Special Issue "Tumor Radioresistance"

A special issue of Cancers (ISSN 2072-6694).

Deadline for manuscript submissions: 30 April 2019

Special Issue Editors

Guest Editor
Prof. Dr. Jan Bussink

Radiotherapy & OncoImmunology Laboratory, Department of Radiation Oncology, Radboud University Medical Center, 6500 HB Nijmegen, The Netherlands
Website | E-Mail
Interests: Radioresistance; tumor microenvironment; tumor cell hypoxia; EGFR signaling; tumor cell metabolism; tumor vasculature; non-invasive PET imaging; lung cancer
Guest Editor
Dr. Paul Span

Radiotherapy & OncoImmunology Laboratory, Department of Radiation Oncology, Radboud University Medical Center, 6500 HB Nijmegen, The Netherlands
Website | E-Mail
Interests: tumor microenviroment; breast cancer; head and neck cancer; radiotherapy; hypoxia; biobanking

Special Issue Information

Dear Colleagues,

Radiotherapy is given to a majority of patients with cancer, and remains one of the most (cost)effective treatment options available. However, several mechanisms attenuating the efficacy of tumor irradiation have long been known to occur, such as hypoxia, DNA damage repair, repopulation and cell cycle redistribution. Radiobiology research into tumor radioresistance has thus focused on targeting these mechanisms to increase radiotherapy effectiveness by e.g. hypoxia modification, or using combination therapy with DNA damage repair or growth factor receptor inhibitors and reducing the overall treatment time.
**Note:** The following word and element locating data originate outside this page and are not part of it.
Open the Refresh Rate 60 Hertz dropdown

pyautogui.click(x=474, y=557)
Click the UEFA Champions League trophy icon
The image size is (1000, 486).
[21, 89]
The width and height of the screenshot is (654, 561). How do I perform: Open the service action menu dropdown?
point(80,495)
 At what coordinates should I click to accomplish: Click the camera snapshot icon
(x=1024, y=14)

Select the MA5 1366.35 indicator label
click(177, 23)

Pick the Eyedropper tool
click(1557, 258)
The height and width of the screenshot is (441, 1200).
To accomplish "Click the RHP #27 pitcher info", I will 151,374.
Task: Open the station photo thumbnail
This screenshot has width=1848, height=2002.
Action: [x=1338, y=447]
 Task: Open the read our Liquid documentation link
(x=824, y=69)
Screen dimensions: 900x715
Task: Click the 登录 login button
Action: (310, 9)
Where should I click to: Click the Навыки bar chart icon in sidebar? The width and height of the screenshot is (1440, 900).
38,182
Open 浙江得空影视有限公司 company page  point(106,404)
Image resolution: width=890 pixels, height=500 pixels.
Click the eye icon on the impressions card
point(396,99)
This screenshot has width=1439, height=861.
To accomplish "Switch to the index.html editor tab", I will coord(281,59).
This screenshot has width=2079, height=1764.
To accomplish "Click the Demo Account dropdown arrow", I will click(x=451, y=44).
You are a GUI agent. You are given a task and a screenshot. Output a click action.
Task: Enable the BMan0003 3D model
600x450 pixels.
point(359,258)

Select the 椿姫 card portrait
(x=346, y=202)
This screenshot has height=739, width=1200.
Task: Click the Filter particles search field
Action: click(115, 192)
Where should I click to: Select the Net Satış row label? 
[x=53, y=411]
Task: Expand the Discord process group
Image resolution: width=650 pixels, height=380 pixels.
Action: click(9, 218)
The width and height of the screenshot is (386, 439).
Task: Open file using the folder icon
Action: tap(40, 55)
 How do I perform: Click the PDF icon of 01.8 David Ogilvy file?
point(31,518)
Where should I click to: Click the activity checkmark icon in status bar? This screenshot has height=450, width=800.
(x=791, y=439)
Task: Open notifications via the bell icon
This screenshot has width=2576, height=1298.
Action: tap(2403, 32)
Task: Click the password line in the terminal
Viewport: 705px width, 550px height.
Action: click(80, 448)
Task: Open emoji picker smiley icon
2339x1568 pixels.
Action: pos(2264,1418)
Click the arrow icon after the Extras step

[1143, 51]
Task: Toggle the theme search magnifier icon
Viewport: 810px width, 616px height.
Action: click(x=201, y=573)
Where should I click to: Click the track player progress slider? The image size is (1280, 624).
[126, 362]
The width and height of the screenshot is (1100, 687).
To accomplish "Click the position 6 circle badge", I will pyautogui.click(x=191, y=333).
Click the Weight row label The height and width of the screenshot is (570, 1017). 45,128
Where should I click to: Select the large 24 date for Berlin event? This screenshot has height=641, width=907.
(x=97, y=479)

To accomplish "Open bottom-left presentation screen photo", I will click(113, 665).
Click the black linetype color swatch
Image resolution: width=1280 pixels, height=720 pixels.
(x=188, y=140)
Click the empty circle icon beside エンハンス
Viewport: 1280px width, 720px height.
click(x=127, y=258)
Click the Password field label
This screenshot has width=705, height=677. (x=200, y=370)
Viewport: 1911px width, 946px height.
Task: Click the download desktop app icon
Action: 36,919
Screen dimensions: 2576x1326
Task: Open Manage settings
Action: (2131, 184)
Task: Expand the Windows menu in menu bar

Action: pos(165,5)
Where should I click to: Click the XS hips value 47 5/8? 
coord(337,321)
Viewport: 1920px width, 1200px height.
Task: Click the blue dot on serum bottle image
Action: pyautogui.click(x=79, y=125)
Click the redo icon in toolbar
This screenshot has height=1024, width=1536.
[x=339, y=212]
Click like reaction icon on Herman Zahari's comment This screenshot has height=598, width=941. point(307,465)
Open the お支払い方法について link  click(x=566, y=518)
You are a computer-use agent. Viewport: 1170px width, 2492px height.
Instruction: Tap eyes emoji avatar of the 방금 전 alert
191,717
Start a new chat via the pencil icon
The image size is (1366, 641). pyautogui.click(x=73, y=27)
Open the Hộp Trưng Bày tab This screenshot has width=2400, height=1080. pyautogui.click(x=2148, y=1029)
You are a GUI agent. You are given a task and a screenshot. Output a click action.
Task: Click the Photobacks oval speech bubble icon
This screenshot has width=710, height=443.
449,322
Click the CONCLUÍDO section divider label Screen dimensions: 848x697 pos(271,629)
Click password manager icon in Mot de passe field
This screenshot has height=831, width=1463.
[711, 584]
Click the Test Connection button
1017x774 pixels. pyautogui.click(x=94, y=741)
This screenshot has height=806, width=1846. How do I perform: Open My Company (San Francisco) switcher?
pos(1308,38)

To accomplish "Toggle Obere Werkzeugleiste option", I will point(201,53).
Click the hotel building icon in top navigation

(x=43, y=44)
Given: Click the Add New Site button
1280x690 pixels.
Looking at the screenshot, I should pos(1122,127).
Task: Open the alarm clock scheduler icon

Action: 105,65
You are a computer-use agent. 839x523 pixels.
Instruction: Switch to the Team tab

The impact of some of these classic mechanisms on tumor radioresistance has changed, however, with the widespread use of novel radiotherapy regimens such as heavy ions/particles, stereotactic radiotherapy, radiotherapy and immunotherapy combination, etc.. Additionally, recent insights in additional mechanisms such as stem cells/stemness, tumor metabolism, and effect of irradiation on the immune system has lead to rapid development of additional targets for combination therapy with irradiation.

We aim to describe these new aspects identifying and overcoming tumor radioresistance in this Special Issue of Cancers, and welcome all contributions to this field.

Prof. Dr. Jan Bussink
Dr. Paul Span
Guest Editors

Manuscript Submission Information

Manuscripts should be submitted online at www.mdpi.com by registering and logging in to this website. Once you are registered, click here to go to the submission form. Manuscripts can be submitted until the deadline. All papers will be peer-reviewed. Accepted papers will be published continuously in the journal (as soon as accepted) and will be listed together on the special issue website. Research articles, review articles as well as short communications are invited. For planned papers, a title and short abstract (about 100 words) can be sent to the Editorial Office for announcement on this website.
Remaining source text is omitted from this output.